Dionicia Gamboa is a Peruvian parasitologist and professor at Institute of Tropical Medicine Alexander von Humboldt, Cayetano Heredia University. Her research focusses on Plasmodium vivax, a major malaria parasite species in South America (as well as South-East Asia).

== Early life and education ==
Gamboa grew up in Chiclayo. She studied at I.E. Nuestra Señora del Rosario School. When Gamboa finished school, she moved to Lima to pursue university studies. While studying to apply for university, Gamboa found her true passion for research, and eventually did her bachelor's degree in biology and master's degree in biochemistry at Cayetano Heredia University. Few years later, Gamboa moved to The Netherlands for her PhD on Leishmania at Maastricht University.

== Research ==
She built up the malaria group at the Institute of Tropical Medicine to a team of around 50 people conducting lab-based studies locally in Lima and field-work around Iquitos.

Gamboa and her group work with Special Programme for Research and Training in Tropical Diseases, WHO, and the Peruvian Ministry of Health, to track mosquito breeding and malaria transmission in the Amazon. 96% of the malaria burden for Peru is found in the rainforest-laden Department of Loreto, where the most abundant vector is Anopheles darlingi mosquitoes. Her research team used aerial drones to construct maps of where large bodies of stagnant water can be found across the rural region, which provide fertile habitats for developing mosquitoes.

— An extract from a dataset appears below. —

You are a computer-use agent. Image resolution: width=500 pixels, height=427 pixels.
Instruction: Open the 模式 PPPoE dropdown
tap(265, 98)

Gamboa is a project lead at the Amazonian Center of Excellence in Malaria Research established by the NIH and led by Joseph Vinetz.

== Awards and honors ==

- Gamboa was awarded an Elsevier Foundation Award in 2013 for her work as a young woman scientist on her continent. However she recently commented on the disappointment that her country was no longer entitled to discounted access to the Elsevier journals due to recent economic growth.
- In 2016 Gamboa was given the L'Oréal-UNESCO For Women in Science Awards by L'Oréal Peru, UNESCO and The National Council for Science, Technology and Technological Innovation (Consejo Nacional de Ciencia, Tecnología e Innovación Tecnológica), worth 45,000 Peruvian sols.
- In 2021, the National Council for Science, Technology and Innovation of Peru recognized her contributions by including her in the book titled Women Scientists of Peru: 24 Stories to Discover.
- In 2025, she became the first Peruvian woman to be inducted into The World Academy of Sciences (TWAS).